Records supplied section start

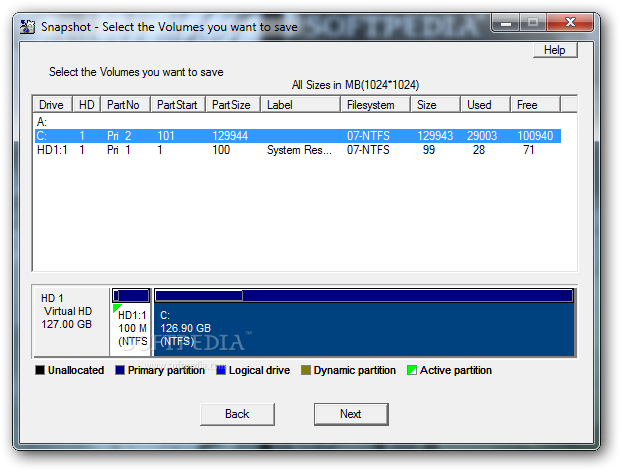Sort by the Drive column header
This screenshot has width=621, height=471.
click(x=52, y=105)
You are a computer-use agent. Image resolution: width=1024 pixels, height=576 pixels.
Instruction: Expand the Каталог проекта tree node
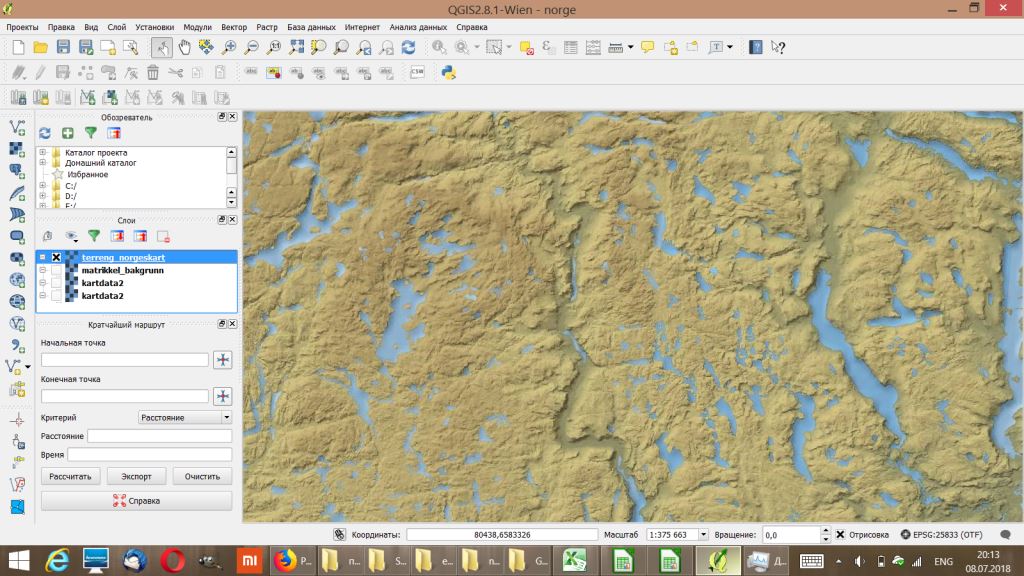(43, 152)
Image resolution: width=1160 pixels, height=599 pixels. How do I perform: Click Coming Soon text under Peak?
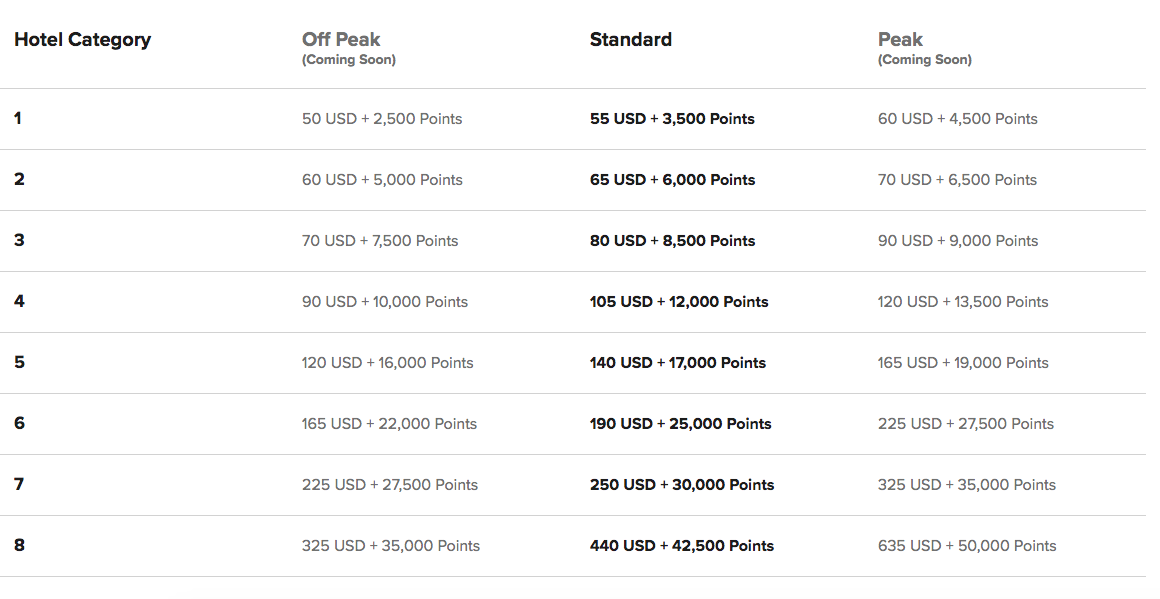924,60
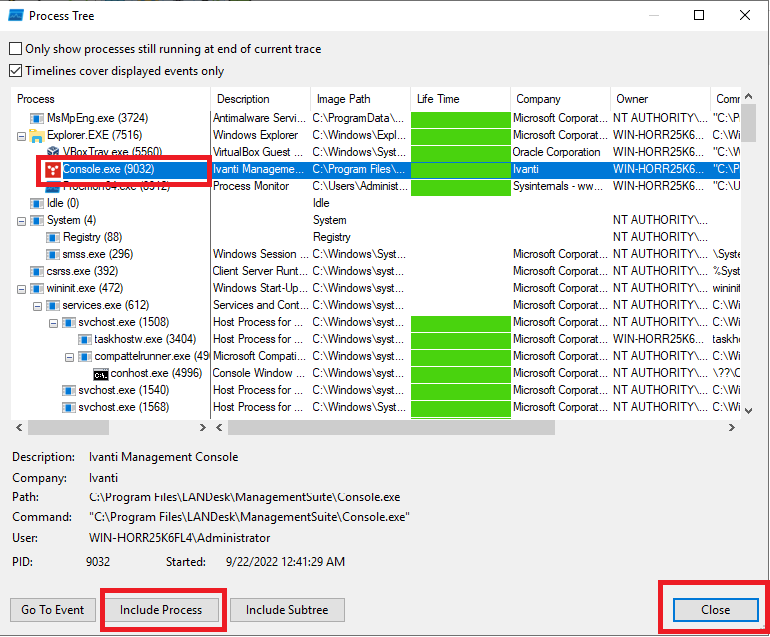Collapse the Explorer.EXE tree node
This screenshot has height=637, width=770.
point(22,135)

Records supplied section end

Goal of the exercise >>
The answer must be an exact copy of the lines from the one that holds "Image resolution: width=1160" through the end of the data, both included, with no pictures.

Response >>
Image resolution: width=1160 pixels, height=599 pixels. How do I perform: Click Coming Soon text under Peak?
924,60
Collapse the Explorer.EXE tree node
This screenshot has height=637, width=770.
point(22,135)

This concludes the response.